Thursday, May 22, 2008

Stupid Moves

Kevin wants me to drop by the seminar he is teaching at the end of the month.  He'll go over a lot of weapon stuff and he had me look at his curriculum.  The man doesn't need my advice, but he's polite enough to ask for it.  In the course of the conversation, he described some of the techniques he would have them do for warm-ups.  Very simple stuff- slide in kicks; jab cross combos.
"Oooh, oooh," I said, "Make them do this one!" I held my right hand in front of my stomach, brought it in a circular action in front of my right hip, leading with the back of the hand and then up to eye height just in front of my shoulder, fingers facing forward like a hissing snake in a bad kung fu movie. We were seated. Standing, it would have been accompanied by a slight step forward with my left foot.
"An inside joke?" Kevin guessed.

There's some stuff that I never saw until I did it- things that have been taught for ages in older martial arts that have been laughed at and lost in more modern times.  That's partly okay.  The snake circle above looks like something out of a bad movie.  If you were to make the action sparring it would look like the stupid circling and posturing from a seventies martial arts flick (I've been sick for the last week, so I've been watching a lot of those.)
But dirty, close and ugly, the technique is completely different.

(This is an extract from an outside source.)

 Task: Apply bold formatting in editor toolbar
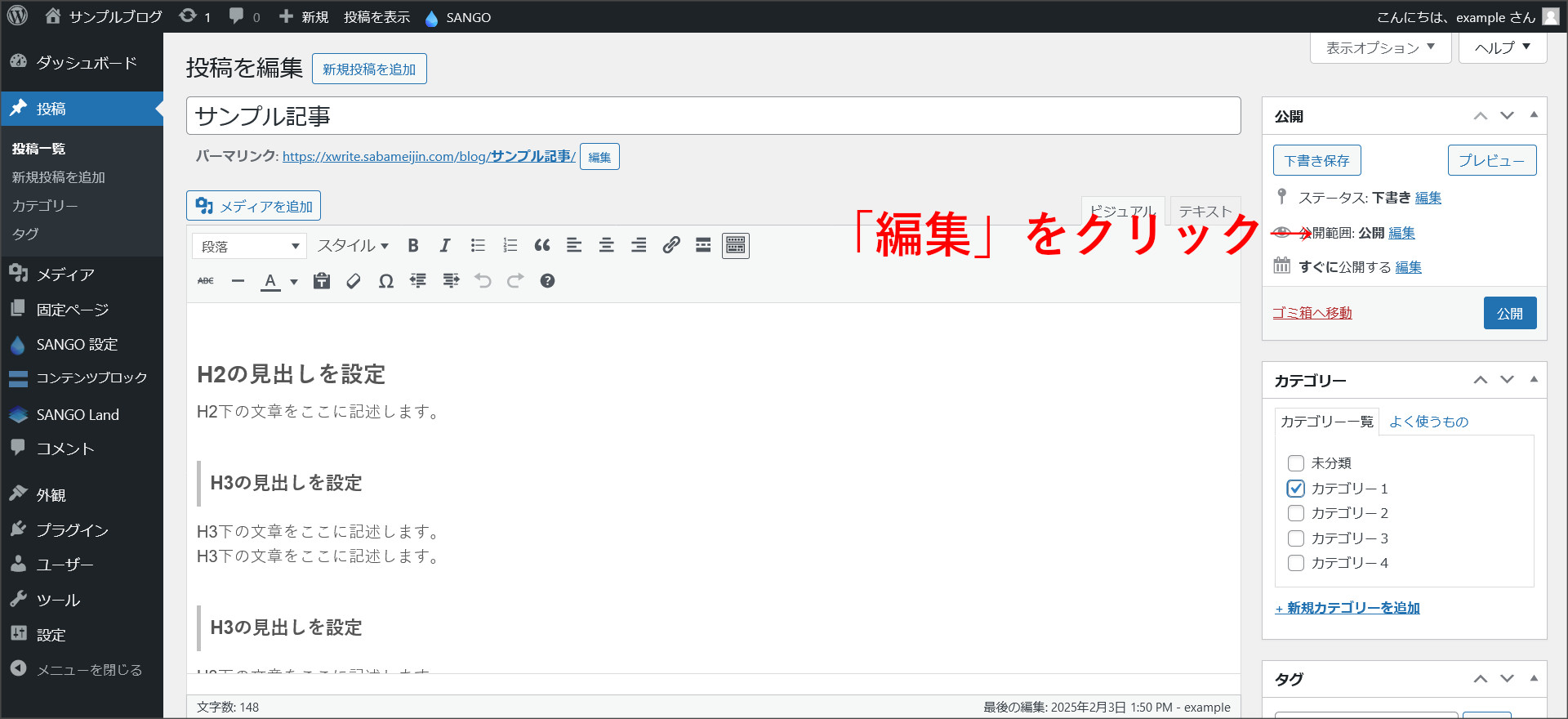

When a threat is at bad breath range and slams something towards your stomach (fist or knife, if you take the time to look it is too late) that snake circle parries  it across his body, comes up under the elbow (to give away one of the biggest secrets, there is a point on the elbow where you can control a threat's entire body, often without using your hands) and the circle continues, controlling that elbow as you take the threat's face and (using another leverage point) lever his head back beyond his point of balance. When it works right, he is forced to fall straight back without being able to move his feet.  Very hard on the spine.  When it doesn't work right it still controls the weapon hand, the spine, and breaks his balance while leaving you a free hand (as well as knees and feet).  That's kind of useful.

The X-block also gets a lot of heat in certain circles.  It's not a good sparring technique.  It's a big obvious move that leaves your head wide open.  It pins your weight forward. There's no finesse to it.  But up close it has a lot that you want from a quick emergency technique:  All gross motor skill.  Fast. Covers a wide area (aiming takes time, precision takes more finely skilled motor muscles).  Works on most linear or rising attacks- foot, fist, knife... even a gun draw.  There is a big clue here. A lot of things that are stupid for sparring or dueling have elements that make them good for assault survival.
There are problems.  Too many people throw their hips back when using this technique and too few have been taught to transition out of it while closing, but it gives you a lot of options, usually including getting behind the threat easily.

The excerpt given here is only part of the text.